If the Indian government is indeed serious about reversing brain drain, it needs to put much more emphasis on research and innovation, especially in areas that will determine the future, asserts Prosenjit Datta.

Shortly after United States President Donald Trump announced that fresh H-1B visa application fees were being hiked to $100,000, a move ostensibly aimed at protecting domestic US job seekers against cheaper talent from India and other countries, a slew of Indian experts claimed that the country would gain massively from the move.
Their assumption was that because of the visa fee hike and other measures being taken by the US to curb the entry of foreign workers, a large number of Indians on H-1B visas, in fields ranging from technology to healthcare, would return to help develop these sectors in India.
This is wishful thinking. Various Indian policymakers and other luminaries, after making some encouraging and jingoistic statements, have not bothered to put together any concrete plan or announce any major steps to encourage Indian talent to return.

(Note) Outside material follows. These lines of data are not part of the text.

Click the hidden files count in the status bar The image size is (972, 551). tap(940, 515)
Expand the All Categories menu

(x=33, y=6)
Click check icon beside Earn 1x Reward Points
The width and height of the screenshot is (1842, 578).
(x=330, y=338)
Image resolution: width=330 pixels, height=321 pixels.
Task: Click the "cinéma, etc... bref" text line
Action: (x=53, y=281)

Contrast this with other countries that have been quick to make announcements designed to attract the talent that will become available because of the H-1B visa fee hike.

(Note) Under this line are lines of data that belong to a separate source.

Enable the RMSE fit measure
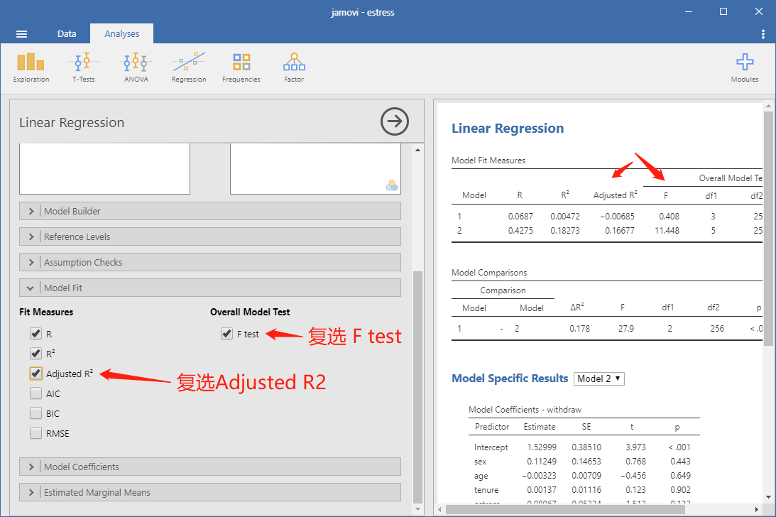The image size is (776, 517). click(x=35, y=432)
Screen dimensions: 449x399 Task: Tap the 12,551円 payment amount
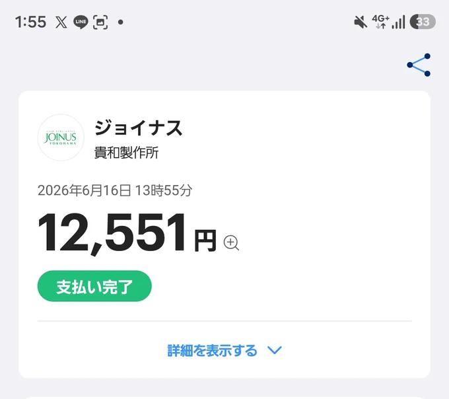click(127, 233)
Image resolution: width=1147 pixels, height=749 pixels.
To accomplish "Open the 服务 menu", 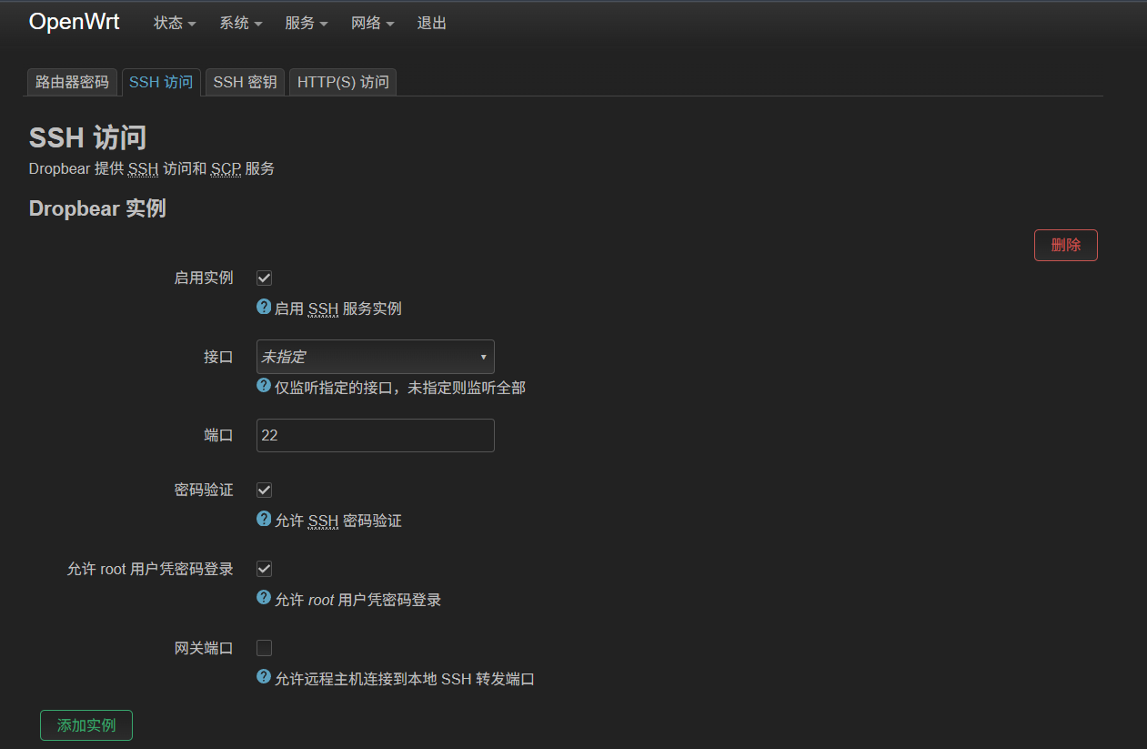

Rachel Reeves, chancellor of the exchequer in the United Kingdom, announced that the country would make it easier to attract global talent, even as the US was actively discouraging them.
Among the steps the UK is contemplating is doubling the number of visas for high-skilled foreign workers and a special free visa for a select group of highly accomplished global talent.
While these steps are in no way directed specifically at Indian talent working on H-1B visas in the US, it may be attractive to at least some of those Indians in STEM (science, technology, engineering, and mathematics) fields in the US who are now looking at other options.
The steps being contemplated are not specifically for those who were earlier planning to apply for H-1B visas -- it is also aimed at foreign researchers and others that the UK wants to woo for its own technology research.
Meanwhile, several other European countries -- notably Germany, Portugal, and France -- are taking steps to attract more of the world's top talent.
Some Nordic countries are also trying to attract global talent in search of attractive shores.
Many Asian countries are also reportedly exploring measures to make themselves more attractive to global technology and other talent.
And China, which has now become the US' biggest rival in areas of science and technology, including artificial intelligence (AI), quantum computing, and biotech, having earlier introduced targeted programmes to bring back Chinese talent from the US, is now going all out to attract global talent as well.
The newly announced K visa, starting from today (October 1), is designed specifically to attract foreign tech talent, even though China already has strong domestic talent in cutting-edge areas of science and technology.
While the US H-1B visa hike to discourage global STEM talent is likely to ensure that a large number of highly skilled workers from India and other countries will now seek opportunities elsewhere, Indian policymakers seem oblivious to the fact that this will not automatically mean that the best Indian brains will flock back to the country.
The government seems to be unaware that it needs to take concrete steps to make India a popular destination for global tech and other talent.
If the Indian government is indeed serious about reversing brain drain, it needs to put much more emphasis on research and innovation, especially in areas that will determine the future.
India's spending on research -- by the government, in universities as well as by big corporations -- is abysmal.
Opportunities and the ecosystem that support researcher-entrepreneurs are practically non-existent and need to be created from scratch.
Special incentives, including monetary ones, should be put in place to attract top talent from abroad.
For a long time, the US remained a leader in technology and innovation because it created the perfect environment for global technology talent to flourish.
It created conditions for immigrants to come to the country and build world-beating tech companies.
Some of the more famous names who came to the US and flourished in areas such as chip design, AI, biotech, and genomic research are immigrants.
Now that the US seems determined to actively discourage them, both new talent and some of the existing ones may look for opportunities elsewhere. India seems strangely slow in actively wooing them.
A caveat here: A large number of Indians who go on US H-1B visas would not qualify as top research talent but are taken for mid-level project execution and other operational roles.
However, many who went on H-1B visas went on to head the biggest companies -- Satya Nadella is one example.
Also, a lot of Indian talent in the US (and at other top universities for science and technology students) went abroad to study but stayed back -- Sundar Pichai was one of them.
Successive Indian governments have done little to attract the best minds from abroad or to ensure that the best minds in India stay and work towards developing the country.
The fact that we have become the fifth largest economy in the world is despite this. Yet, if we want to become a truly powerful global economic player, we cannot afford to ignore the race for global science and tech talent.
Prosenjit Datta is former editor Business Today and Businessworld, and founder of ProsaicView, an editorial consultancy.